CMJ emphasises the fact that cricket festival days like yesterday’s are about more than just cricket and he contrasts the pleasures of Tunbridge Wells or Arundel or Cheltenham with the “echoing caverns like The Oval or Edgbaston”. These grounds, says the Sage of Sussex, “come alive on the big international occasion but … too often seem glum and empty when they play host to the homespun atmosphere of the County Championship game”. Indeed they do – which, in my opinion, does not however mean that our mainly urban big grounds have no part to play in the domestic game. On the contrary. For cricket of the very highest standard you need facilities for spectators of the very highest standard as well - and that is where the current out-dated and financially unsustainable model of professional cricket in England needs to be radically changed.

If the quintessentially English festival cricket is undoubtedly worth preserving, which it is, but the current 18 county model for the county game is broken beyond repair (also true), then how can we create something that not only maintains the valuable and enjoyable heritage of Tunbridge Wells etc. but also establishes an affordable, high quality and commercially viable and popular structure for the domestic game? The answer is clear. You create eight cricket franchises on the IPL model based on the established international grounds at which world-class Twenty20 and four-day cricket would be played. For example Surrey would be one of the franchisees and through the season there would be regular top flight domestic cricket at The Oval which would pack in the punters for the one-day games and probably produce quite respectable crowds for the four-day tournament matches as well. Only the best of English domestic cricket would be on display and this would be the development arena for future international players – as well as being the home bases of current international players so far as the crowded Test and Limited Overs International calendar allowed.
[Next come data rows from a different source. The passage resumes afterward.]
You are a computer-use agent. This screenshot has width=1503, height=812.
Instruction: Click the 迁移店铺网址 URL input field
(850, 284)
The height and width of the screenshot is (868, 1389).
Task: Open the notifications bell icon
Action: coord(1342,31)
Below the franchise tier you would, in this model, establish a county structure which combined the counties from the ten non international grounds with the twenty minor counties. These thirty counties, divided into (say) four regional structures, would play the highest quality cricket but they would not be fully professional. An affordable mix of gifted English amateurs, old pros and young Turks - along with one or full professionals (on the League cricket model) would deliver an intriguing and very watchable mix of cricket that could well attract the sort of crowds that we saw yesterday at Tunbridge Wells. The competitions would be worthwhile in themselves both as challenging sport but also as a genuine nursery for young English players who, if good enough, would progress to the fully professional franchises. These new counties, with hugely reduced wage bills and other costs compared the current system, would be financially viable and only require the most modest of subvention from the ECB. And crucially they would offer up festival cricket at some of England’s loveliest grounds which spectators would relish going to see.